En este sentido, la reflexión de la obra me pareció como otro capítulo más del discurso magistral de su anterior obra representada en el Festival hace tres años: «Esquilo, nacimiento y muerte de la tragedia«, investigación realizada en el antropomorfismo del mundo clásico griego y del oriente más antiguo, cuyas cuestiones más innovadoras sobre el teatro trágico y el sentido de la vida humana, que si bien se nutre de la tradición homérica tienen su mejor aportación en el conocimiento y la sabiduría espiritual de la cultura clásica hindú que El Brujo introduce influido por la doctrina Vedanta (expresada en el texto épico más antiguo del mundo, el Rig-Veda).

Siendo en «Los dioses y Dios» más concreto al tratar de evidenciar que los humanos son «inmortales» (dioses fraguados de una pequeña porción de la energía de Dios en sus pasatiempos), toda vez que en el pensamiento clásico el hombre «no es el cuerpo, es el alma«, que es lo que a su vez le da «vida al cuerpo y a la naturaleza«. Ideas coordinadoras de la función que El Brujo proyecta en el espectador como un ser lleno de luz, desde la energía que emana del corazón, que representan la esencia del «Bhagavad Gîta«, uno de los textos clásicos más profundos y sabios de la humanidad, considerado sagrado para la mayoría de los hindúes (que forma parte de su literatura épica «Majabharata«, atribuida al mítico Viasa, sin saber los siglos a.C.).

El espectáculo, sin descanso esta vez, que dura más de hora y media, es la ceremonia de El Brujo, actor/rapsoda moderno (luciendo un frac blanco y una camiseta verde) sin más escenografías que el monumento de fondo, con un pequeño proscenio en la orchestra cubierto con una alfombra roja, donde se sitúa en un extremo al músico Javier Alejano, que subraya con precisión los matices a chispeantes gestos y refulgentes sentencias metafóricas. Son los únicos elementos escénicos usados por el actor (aunque a veces se mueva explícito por el largo y ancho escenario romano), en los que se van a justificar la esencia grecolatina y las ideas de cómo se transcribe la obra a nuestra realidad de hoy, de su intencionalidad moral y espiritual.

En la interpretación, vemos su ya clásico espíritu juguetón -cada vez más depurado- en hilos argumentales cargados de anécdotas e improvisaciones llenas de guiños cómplices, chistes, guasas desde las que hace un repaso a la sociedad actual, pero en los que parece que no sabe ni él mismo cuando empiezan y terminan (el prólogo y el epílogo aquí duran más que lo que pretende representar sobre «Anfitrión«).
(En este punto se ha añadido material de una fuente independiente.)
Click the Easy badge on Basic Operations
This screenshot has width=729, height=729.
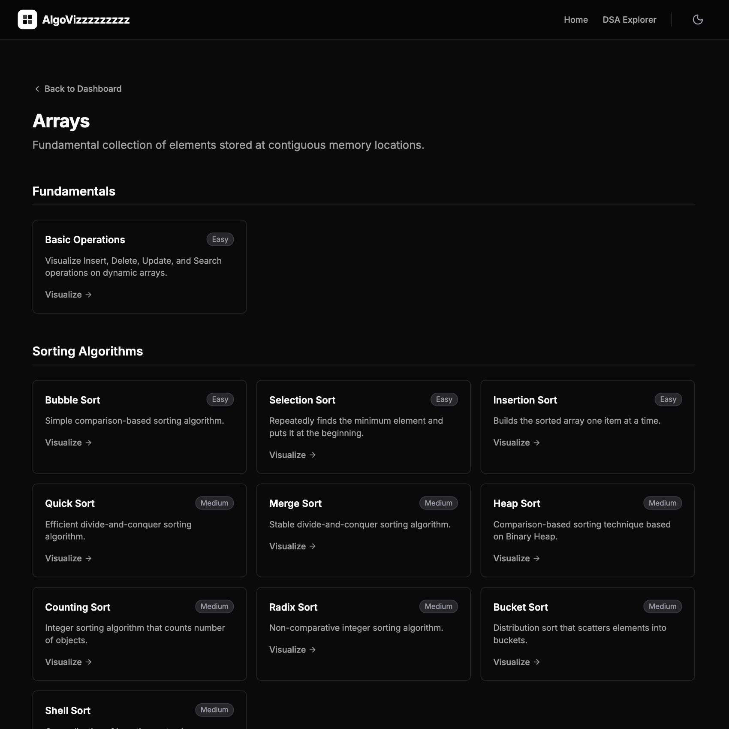pos(220,239)
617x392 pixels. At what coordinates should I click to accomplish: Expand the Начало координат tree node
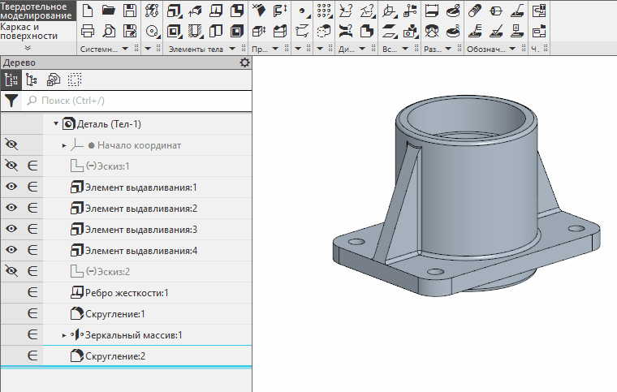point(64,145)

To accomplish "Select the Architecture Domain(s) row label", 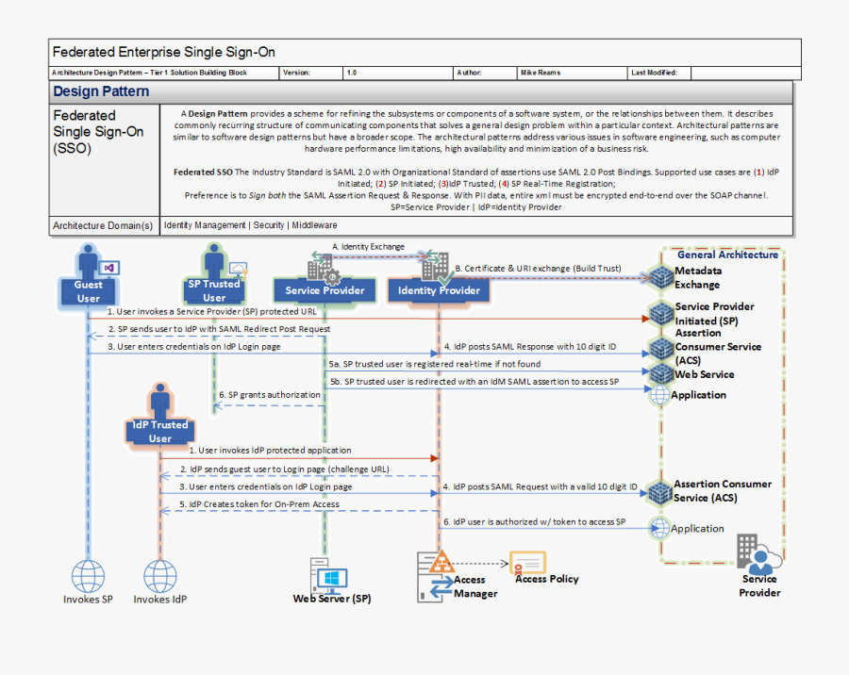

Eso sí, todo logrado con la autoridad teatral y calidad expresiva de ser el mejor histrión español.

El público que le sigue se lo pasa en grande con tal festín de esplendores cómicos, poéticos, literarios, filosóficos, religiosos. El revulsivo teatral llega hasta el intelecto de los espectadores, que terminan muertos de la risa o fulminados por la catarsis, o de ambas cosas, según el nivel de modalidad ignorante o culta que tenga sobre los clásicos (en 509 ocasiones se escucharon las risas del público, en 57 recibió aplausos, siendo 5,9 minutos los del final bailando al ritmo de la canción «Jerusalema«, según el cronómetro del reporter Eloy López, sentado a mi lado). Todo un éxito.